# Deleting Purchased Apps



## joshoid (Jul 28, 2011)

A friend shared a app via email with me, I installed and have been enjoying for some time. Its due for update but when I update it says cannot update because I haven't purchased the app. Didn't take long to figure out why... So, I would like to purchase the app so I can continue to enjoy its features however I cannot figure out how to delete the app from my record... I want the market to not recognize the I have ever had this specific app on my phone... I played in the settings a bit but nothing promising....

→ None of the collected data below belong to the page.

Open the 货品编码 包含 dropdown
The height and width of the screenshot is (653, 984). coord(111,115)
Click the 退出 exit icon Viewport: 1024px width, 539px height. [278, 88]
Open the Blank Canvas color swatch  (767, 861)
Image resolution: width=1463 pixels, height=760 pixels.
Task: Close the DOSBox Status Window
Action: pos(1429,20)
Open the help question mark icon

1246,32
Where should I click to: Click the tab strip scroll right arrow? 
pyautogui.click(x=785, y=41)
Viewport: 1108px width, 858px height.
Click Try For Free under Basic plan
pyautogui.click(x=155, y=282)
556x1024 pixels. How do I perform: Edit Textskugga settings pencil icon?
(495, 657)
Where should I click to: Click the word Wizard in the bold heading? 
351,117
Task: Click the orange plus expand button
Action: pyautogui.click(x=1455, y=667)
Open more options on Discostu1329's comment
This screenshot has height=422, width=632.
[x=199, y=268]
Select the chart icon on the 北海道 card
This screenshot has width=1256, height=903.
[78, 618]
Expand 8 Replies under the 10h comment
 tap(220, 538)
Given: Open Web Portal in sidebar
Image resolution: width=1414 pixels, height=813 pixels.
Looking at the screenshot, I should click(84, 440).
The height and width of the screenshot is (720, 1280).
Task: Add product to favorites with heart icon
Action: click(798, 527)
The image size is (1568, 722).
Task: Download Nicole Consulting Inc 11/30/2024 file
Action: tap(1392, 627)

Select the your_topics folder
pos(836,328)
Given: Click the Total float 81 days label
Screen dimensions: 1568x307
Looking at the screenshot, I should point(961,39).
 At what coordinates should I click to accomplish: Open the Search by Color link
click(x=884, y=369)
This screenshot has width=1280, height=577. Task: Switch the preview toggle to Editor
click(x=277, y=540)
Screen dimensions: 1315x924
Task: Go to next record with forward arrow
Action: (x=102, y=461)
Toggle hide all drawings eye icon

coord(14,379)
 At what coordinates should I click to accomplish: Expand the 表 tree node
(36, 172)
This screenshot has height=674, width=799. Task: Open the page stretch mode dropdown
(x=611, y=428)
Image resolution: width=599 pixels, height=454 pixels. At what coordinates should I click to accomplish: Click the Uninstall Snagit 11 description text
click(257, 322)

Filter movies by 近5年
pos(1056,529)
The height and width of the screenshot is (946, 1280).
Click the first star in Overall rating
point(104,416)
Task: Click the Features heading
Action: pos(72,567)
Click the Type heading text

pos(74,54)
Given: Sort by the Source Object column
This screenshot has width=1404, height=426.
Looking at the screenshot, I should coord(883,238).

Anybody had this issue? How can I resolve?

Thanks,

Edit: This isn't pirated apps and I don't condone that behavior. A friend sent me a crap load of his favorite apps and I am now seeing that some of them were paid. Now the problem is I want to purchase them and cannot because the market thinks I bought them but at the same time knows I didn't. So my questions is how can I buy????

Thanks!


----------



## argodabar (Oct 12, 2011)

I came to this forum to find out how to solve this issue. I have an app from the Amazon Marketplace that I got with the Free App of the Day. Well I like it enough to purchase and the Android Market has the newer version but I cant download it because its saying its not purchased. At least I'm not the only one having this issue.


----------



## kahuna1979 (Aug 18, 2011)

Uninstall the app then purchase it from Market


----------



## JsinLegacy (Jun 7, 2011)

kahuna1979 said:


> Uninstall the app then purchase it from Market


Not as easy as it sounds... for some reason some apps from the Amazon market get attached to the Android Market and even after detaching using TB and uninstalling the market will still say its been purchased when it clearly has not. I ran into this issue a few days ago and Google gave me a response of their was nothing they could really do and were unsure of why I was experiencing the issue. So in order to get the app I had to purchase on an alternate account ... others have reported the same issue and some say it is only ROM specific ..


----------



## B3L13V3 (Jul 11, 2011)

I had this issue, I just removed the link and app with titanium backup worked perfect.


----------